Parigi ritrova la grandeur (a spese di Londra)

Giacomo Giossi

Paris + fa sognare e dimenticare la vecchia Fiac. E poi arriva lei, Patti Smith 

Parigi godendosi, seppur perplessa, la sua prima ottobrata romana da climate change, si prepara a una nuova stagione da possibile protagonista nell’arte contemporanea. In città tutto è in movimento, nei salotti dei curatori come nei cine club, nei bistrot di Montparnasse come nei centri culturali non si parla d’altro che della possibile rinascita di Parigi quale capitale dell’arte, grazie anche all’impasse creativa e soprattutto economica che sta limitando non poco Londra. La prima scossa viene dalla nomina a direttore di Fondation Cartier del dirompente curatore belga Chris Dercon, a oggi presidente dell’insieme dei musei che fanno capo al Grand Palais e fautore della nascita di Paris+ par Art Basel al posto della tristissima e mai competitiva Fiac. L’obiettivo, più dichiarato che non, è divenire il nuovo centro globale del mercato dell’arte contemporanea.

  

Da non dimenticare anche le voci che vedono sempre più vicino Bernard Arnault (Fondation Louis Vuitton) all’inclusione nel suo impero delle gallerie d’arte di Larry Gagosian. In attesa dell’ennesima rinascita della grandeur francese qui in chiave mercantile artistica, risulta imperdibile l’esposizione Evidence di Patti Smith all’Espace prospectif del Centre Pompidou.
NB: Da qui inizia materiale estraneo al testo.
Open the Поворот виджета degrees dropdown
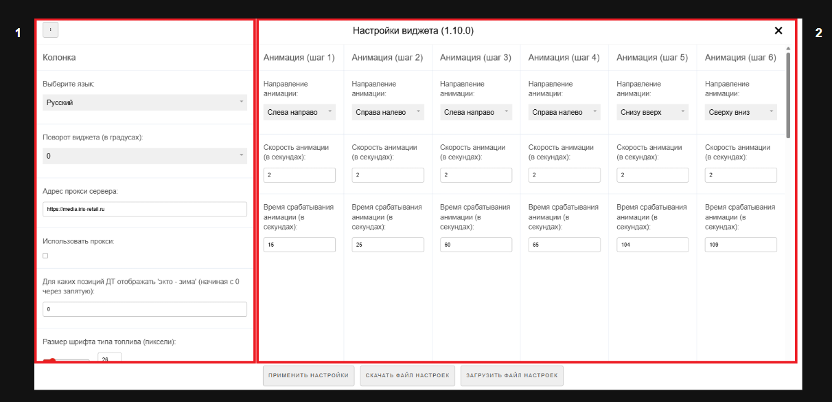Screen dimensions: 832x402 (144, 156)
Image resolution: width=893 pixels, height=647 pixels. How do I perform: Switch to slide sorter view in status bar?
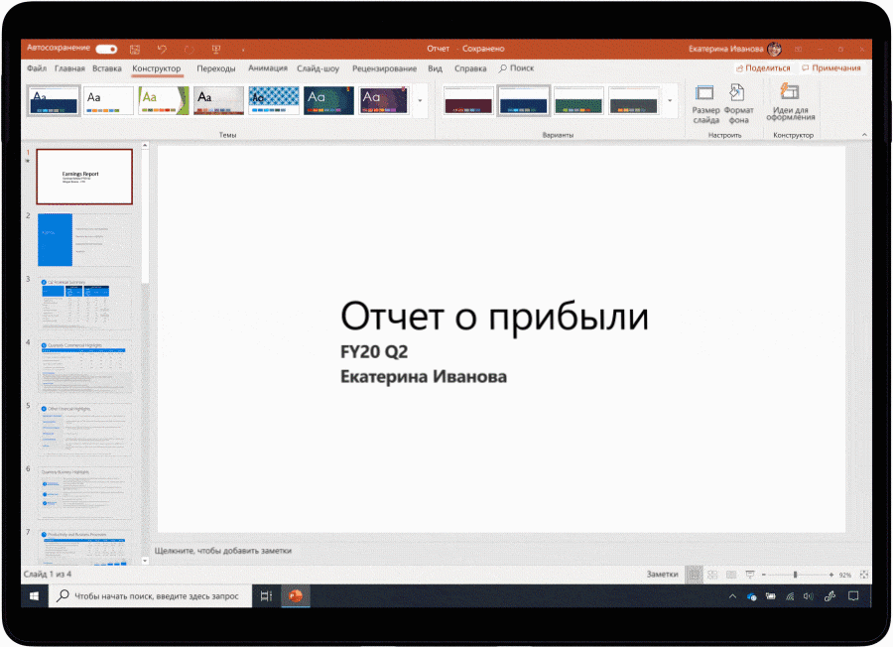(x=712, y=575)
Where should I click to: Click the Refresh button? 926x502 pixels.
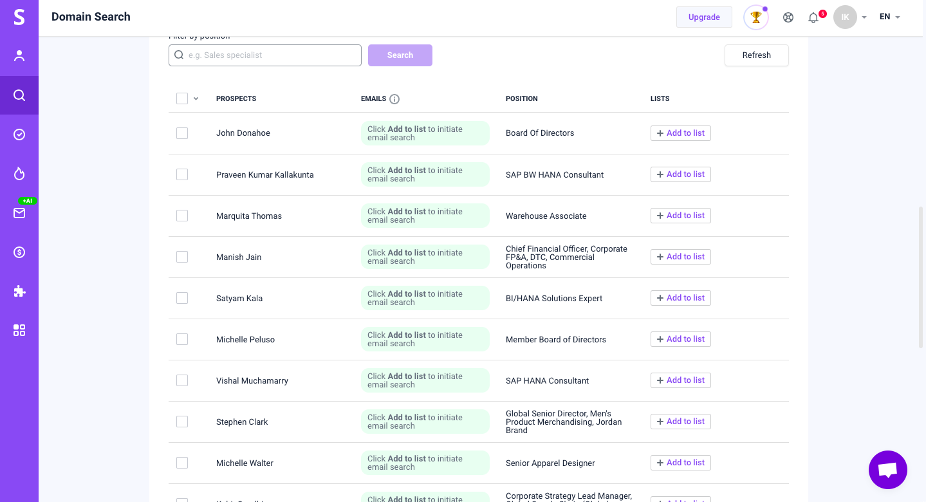click(756, 55)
Nonostante il pletorico afflusso di visitatori che invadono, anche con simpatica casualità, il famoso museo parigino, l’esposizione curata dalla cantante (da sempre tra le più francesi delle artiste americane) ha il merito di offrire un luogo sospeso di puro ascolto di materiali, appunti, archivi. Evidence è una sorta di autobiografia artistica di Patti Smith, frutto della collaborazione con il Soundwalk Collective fondato da Stephan Crasneanscki a New York nel 2000. Nello spazio della mostra si ritrovano gli stilemi e gli amuleti di una poetica da sempre legata alla figura di Arthur Rimbaud, il quale assume nel tempo secondo lo sguardo di Patti Smith corpi, suoni e identità sempre diverse, ma coerenti. Un Rimbaud dylaniano che accompagna il visitatore con il suo Portrait of the artist as a young man. Scritti e fotografie si alternano ai suoni e alle musiche che nelle cuffie accompagnano ogni visitatore: letture, impressioni, divagazioni. Sostenuta dai miti di Jean Genet, René Daumal e Antonin Artaud, l’artista ritorna sulle tracce di Perfect Vision, un triplo album sempre figlio della collaborazione con Stephan Crasneanscki. Quello che appare è dunque il ritratto di un Novecento minimo e delicato, che offre ai visitatori (anche ai più distratti o ignari) un ritratto di un tempo in cui la cultura viaggiava sulla punta delle dita dei poeti (e non dei direttori o dei presidenti) divenendo disegno, canto o semplice appunto. Quello di Patti Smith è un controcanto che elide il senso di moda e di tendenza, offrendo al suo posto il percorso obbligato dell’associazione casuale, del gioco perpetuo che genera però un tempo denso, come quello di una disperata giovinezza. E solo una volta tolte le cuffie si ha la sensazione di essere in un museo con la gente che va e che viene.